3.- En la postproducción: aunque su implicación puede variar según el proyecto, suele colaborar con el colorista durante el proceso de corrección de color (color grading) para mantener la fidelidad al estilo visual definido previamente. Este paso final es esencial para ajustar contrastes, saturación y temperatura de color, sellando el carácter visual de la película.
¿Qué depende del trabajo de la dirección de fotografía?
Del trabajo del director/a de fotografía depende, en gran medida, la atmósfera emocional y estética del filme.
Un mismo guion puede parecer sombrío, romántico o vibrante dependiendo de cómo se ilumine y se encuadre, de qué movimientos de cámara se utilicen. El uso de luz natural o artificial, la elección de planos abiertos o cerrados, o la textura de la imagen (granulada, pulida, fría, cálida) influye directamente en la experiencia del espectador.
Un ejemplo claro es Blade Runner (1982), donde Jordan Cronenweth definió un universo distópico con luces de neón, sombras densas y atmósferas húmedas que han marcado el imaginario del género.

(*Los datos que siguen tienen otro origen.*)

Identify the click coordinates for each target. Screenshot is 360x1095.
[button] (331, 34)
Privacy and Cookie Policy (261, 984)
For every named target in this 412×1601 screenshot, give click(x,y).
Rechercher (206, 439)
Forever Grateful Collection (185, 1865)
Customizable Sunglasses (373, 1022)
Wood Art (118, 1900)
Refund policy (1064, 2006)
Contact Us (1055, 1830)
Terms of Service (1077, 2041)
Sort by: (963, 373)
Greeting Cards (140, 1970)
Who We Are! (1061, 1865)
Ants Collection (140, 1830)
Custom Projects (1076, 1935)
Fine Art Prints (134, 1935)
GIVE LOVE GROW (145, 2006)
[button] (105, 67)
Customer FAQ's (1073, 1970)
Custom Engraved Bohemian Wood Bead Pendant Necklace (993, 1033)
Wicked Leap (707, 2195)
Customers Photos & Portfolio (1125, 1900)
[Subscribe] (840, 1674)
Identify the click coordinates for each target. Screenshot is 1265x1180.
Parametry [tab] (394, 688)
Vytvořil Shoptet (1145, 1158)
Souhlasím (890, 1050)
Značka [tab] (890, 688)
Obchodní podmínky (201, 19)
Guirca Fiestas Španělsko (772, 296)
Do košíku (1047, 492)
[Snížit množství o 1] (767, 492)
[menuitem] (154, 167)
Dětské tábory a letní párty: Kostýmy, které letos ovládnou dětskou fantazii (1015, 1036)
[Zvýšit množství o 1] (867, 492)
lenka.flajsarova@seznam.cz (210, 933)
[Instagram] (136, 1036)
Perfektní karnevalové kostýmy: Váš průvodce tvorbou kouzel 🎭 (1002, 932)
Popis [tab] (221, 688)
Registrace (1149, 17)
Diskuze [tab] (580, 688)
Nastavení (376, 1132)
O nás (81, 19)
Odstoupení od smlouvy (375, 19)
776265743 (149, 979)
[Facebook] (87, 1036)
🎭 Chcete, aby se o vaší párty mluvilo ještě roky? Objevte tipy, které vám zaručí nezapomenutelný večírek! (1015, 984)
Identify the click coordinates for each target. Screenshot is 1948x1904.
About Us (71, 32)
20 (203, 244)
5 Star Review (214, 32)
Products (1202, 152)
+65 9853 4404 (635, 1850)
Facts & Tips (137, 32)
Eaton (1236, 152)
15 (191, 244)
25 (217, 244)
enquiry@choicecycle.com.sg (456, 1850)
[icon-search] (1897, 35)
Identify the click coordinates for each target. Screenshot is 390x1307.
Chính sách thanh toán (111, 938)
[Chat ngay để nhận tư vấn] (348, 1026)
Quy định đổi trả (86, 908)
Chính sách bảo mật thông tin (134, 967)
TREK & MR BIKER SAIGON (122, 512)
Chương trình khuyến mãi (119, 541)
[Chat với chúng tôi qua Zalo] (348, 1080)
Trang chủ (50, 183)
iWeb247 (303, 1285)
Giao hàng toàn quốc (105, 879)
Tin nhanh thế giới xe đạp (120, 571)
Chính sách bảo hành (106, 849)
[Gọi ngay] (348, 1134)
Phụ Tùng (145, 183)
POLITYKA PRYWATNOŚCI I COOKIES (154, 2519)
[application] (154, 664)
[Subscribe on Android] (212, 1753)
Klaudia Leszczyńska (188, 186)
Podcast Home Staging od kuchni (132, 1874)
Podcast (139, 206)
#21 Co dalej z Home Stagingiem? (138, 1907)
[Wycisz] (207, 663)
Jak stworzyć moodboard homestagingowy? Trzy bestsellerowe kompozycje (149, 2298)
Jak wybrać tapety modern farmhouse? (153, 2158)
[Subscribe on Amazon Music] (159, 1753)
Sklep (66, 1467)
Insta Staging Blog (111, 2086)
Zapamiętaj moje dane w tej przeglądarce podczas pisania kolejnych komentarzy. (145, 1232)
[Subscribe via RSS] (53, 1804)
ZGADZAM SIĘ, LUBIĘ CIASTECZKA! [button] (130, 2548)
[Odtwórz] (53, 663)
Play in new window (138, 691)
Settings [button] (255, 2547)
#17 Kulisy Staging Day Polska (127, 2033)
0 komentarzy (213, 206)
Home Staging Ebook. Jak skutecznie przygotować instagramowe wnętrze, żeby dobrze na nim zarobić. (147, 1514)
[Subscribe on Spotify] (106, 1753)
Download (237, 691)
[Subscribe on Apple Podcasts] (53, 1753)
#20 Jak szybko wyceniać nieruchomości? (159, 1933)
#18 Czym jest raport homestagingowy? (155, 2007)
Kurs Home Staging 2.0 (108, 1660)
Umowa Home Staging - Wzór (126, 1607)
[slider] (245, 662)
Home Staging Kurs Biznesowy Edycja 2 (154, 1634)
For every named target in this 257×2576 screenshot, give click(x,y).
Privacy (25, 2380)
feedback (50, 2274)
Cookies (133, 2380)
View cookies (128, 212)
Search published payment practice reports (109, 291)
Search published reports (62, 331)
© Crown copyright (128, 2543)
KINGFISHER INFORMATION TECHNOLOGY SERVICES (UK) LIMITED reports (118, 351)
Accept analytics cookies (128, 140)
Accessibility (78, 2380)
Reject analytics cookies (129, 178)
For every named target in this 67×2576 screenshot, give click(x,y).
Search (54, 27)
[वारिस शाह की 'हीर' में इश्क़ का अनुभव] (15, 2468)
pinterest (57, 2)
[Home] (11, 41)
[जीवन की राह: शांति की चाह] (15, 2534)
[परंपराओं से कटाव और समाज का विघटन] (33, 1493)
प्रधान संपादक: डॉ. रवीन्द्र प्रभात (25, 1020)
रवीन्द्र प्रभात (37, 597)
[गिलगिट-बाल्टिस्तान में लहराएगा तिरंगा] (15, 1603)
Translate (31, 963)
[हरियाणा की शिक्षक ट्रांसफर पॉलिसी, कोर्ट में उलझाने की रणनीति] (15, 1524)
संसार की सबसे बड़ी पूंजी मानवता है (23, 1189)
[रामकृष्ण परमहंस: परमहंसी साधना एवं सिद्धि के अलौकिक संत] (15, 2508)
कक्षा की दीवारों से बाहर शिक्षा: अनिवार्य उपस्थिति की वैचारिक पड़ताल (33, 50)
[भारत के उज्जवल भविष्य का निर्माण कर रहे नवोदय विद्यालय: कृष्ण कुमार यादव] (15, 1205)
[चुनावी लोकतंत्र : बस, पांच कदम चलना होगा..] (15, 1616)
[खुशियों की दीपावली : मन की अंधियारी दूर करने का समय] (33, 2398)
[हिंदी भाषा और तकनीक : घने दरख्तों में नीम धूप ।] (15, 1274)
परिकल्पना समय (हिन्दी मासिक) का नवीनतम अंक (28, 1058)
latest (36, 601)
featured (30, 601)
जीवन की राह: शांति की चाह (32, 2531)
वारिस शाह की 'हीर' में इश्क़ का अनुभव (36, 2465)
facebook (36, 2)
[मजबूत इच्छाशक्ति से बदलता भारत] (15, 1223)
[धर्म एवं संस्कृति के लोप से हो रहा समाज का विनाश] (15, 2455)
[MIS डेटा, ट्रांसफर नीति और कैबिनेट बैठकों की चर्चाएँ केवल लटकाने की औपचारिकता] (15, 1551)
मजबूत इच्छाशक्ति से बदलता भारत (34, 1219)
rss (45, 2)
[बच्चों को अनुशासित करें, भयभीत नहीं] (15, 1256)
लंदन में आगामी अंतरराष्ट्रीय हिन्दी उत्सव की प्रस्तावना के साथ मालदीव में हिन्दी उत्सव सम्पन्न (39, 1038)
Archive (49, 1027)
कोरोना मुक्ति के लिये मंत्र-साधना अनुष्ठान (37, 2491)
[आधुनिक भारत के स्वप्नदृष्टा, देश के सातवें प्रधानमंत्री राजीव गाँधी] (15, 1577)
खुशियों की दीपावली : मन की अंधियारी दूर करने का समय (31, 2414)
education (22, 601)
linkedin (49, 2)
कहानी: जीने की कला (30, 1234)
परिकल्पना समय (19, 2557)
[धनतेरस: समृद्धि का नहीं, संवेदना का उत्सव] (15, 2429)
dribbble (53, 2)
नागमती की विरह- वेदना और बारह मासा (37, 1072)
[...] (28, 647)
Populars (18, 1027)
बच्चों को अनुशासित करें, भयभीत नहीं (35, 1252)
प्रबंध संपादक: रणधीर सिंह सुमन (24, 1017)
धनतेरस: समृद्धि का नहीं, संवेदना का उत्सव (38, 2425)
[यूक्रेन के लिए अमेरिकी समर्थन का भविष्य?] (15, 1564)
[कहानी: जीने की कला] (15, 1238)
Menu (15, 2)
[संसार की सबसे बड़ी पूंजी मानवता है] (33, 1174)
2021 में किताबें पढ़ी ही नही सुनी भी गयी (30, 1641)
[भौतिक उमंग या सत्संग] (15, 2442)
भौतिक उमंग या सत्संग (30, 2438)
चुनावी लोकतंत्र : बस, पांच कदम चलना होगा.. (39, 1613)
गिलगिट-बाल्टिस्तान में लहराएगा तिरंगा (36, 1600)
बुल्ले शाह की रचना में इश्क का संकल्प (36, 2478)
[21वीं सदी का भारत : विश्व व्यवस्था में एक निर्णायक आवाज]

Más recientemente, 1917 (2019), con Roger Deakins al mando de la fotografía, logró crear la ilusión de un plano secuencia continuo gracias a una ejecución técnica magistral que amplificó la tensión narrativa de la historia.
La dirección de fotografía no es un mero complemento técnico, sino que articula emociones, intensifica el relato y define la personalidad de una película. Sin esta mirada experta, el cine perdería parte esencial de su capacidad para sugerir, conmover y fascinar. Poner en valor el trabajo del director/a de fotografía es reconocer que, en el cine, lo que vemos no es casualidad: es una construcción visual precisa, cuidada y profundamente artística.